1/ High End And Low End Disruption – Fitbit ended up owning nearly one quarter of the wearables market. If you’re selling cars, that would be amazing; unfortunately in digital wristwear, that is a relatively new market, and Apple’s rate of product innovation with Watch (new series launched this fall) ended up taking over one third of the market at higher price points and margins. On the other end, Xiaomi’s Mi Band sold for a fraction of the cost, putting pricing pressure on Fitbit’s potential user base. For Fitbit to even maintain that percentage in the face of the Apple freight train is remarkable.

2/ Consolidating Hardware And Time – Another watch-enthusiast brand — Pebble — was unceremoniously folded into Fitbit after launching in 2012 to rabid fanfare. Pebble was one of the first-movers in the category, creating loyal fans and producing real innovation in the frontier days of this space. Ultimately, the company couldn’t make it, sold to Fitbit, and a piece of the consumer industry consolidated. Now with Fitbit (and bits of Pebble) rolled into Google’s orbit, we will soon likely see technology from all three companies fused into new products and services rolled out by Google.

3/ Looming Ecosystem Wars – I use my Apple Watch every day. For those who haven’t experienced this, it may sound trite but it is really helpful with lots of little things — a glance for a key alert or text, adjusting volume in the house, and being around the home and keeping my phone in the home office while I’m outside or playing with the kids. Google’s set up with Android and any watch connection likely doesn’t offer the same level of seamless connectivity. Adopting Fitbit’s loyal audience of users and tying in Google Mobile Services (GMS), Google Assistant, other AI services forthcoming from Google (or laid out in the company’s recent announcements around ‘Ambient Computing.’) This is especially true given how far behind AndroidWear or whatever it is called is relative to the competition.

4/ Data Aggregation, The Wrist Interface, And Google Mobile Services – Building off the ecosystem argument, one of the biggest appeals of investing in the Android/Google ecosystem is the ability to get fully integrated Google Mobile Services (GMS), such as turn-by-turn navigation, on the phone. Now, imagination a new interface on your wrist which can not only collect more data for Google (though there are some potential hurdles here), but can also use that data to anticipate services to push to you. Higher-level, one could imagine Google leveraging this rich, sensitive user-data to help with Verily and/or DeepMind efforts.

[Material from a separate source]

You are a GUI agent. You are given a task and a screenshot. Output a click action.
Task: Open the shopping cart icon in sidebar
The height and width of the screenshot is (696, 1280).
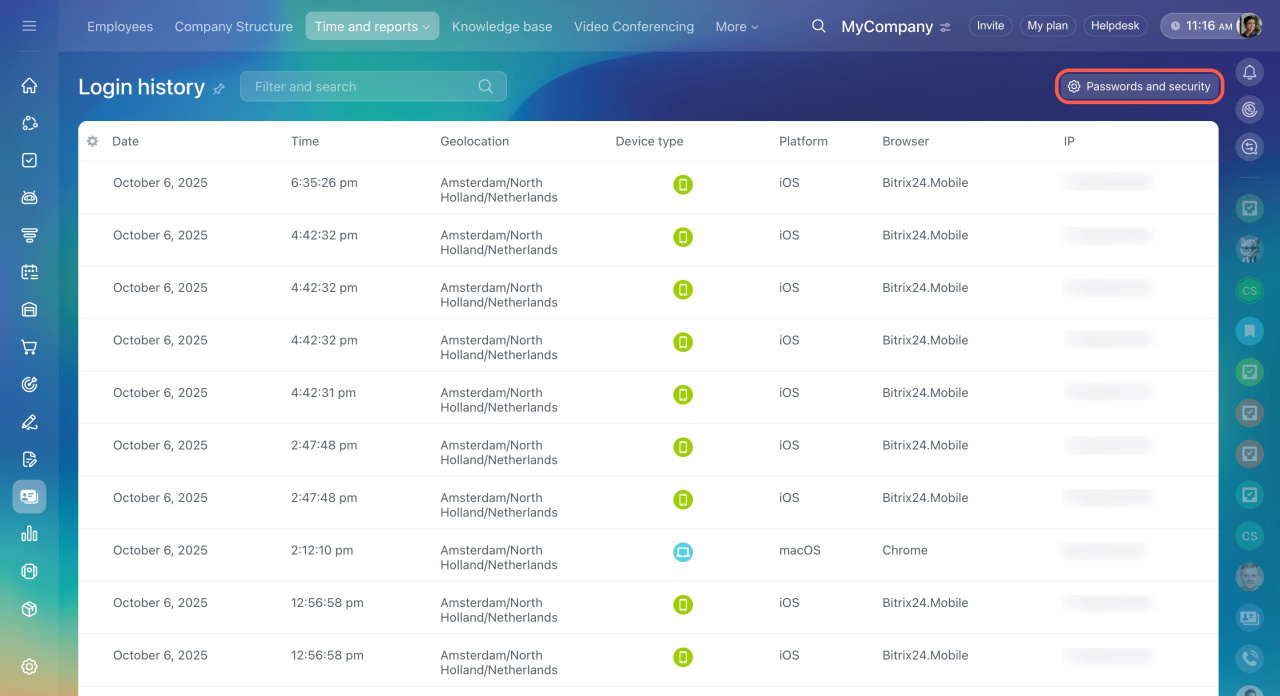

5/ Tilt Your Wrist And Pour One Out For A True Survivor – Despite difficult headwinds, Fitbit still logged $1.5B in revenues (with 100M devices sold, about 25% still in use). That’s really impressive considering who they are competing against. Say what you want about Pebble or Fitbit, but those of companies survived much longer than should have, considering others who tried and failed, such as Jawbone, Basis Science, Misfit, Lark, Mio Global, Microsoft Band. Consumer hardware is tough — after a bunch of home/IoT exits like Nest, Ring, and Dropcam, it’s hard to see what makes the cut, especially in this post-WeWork environment.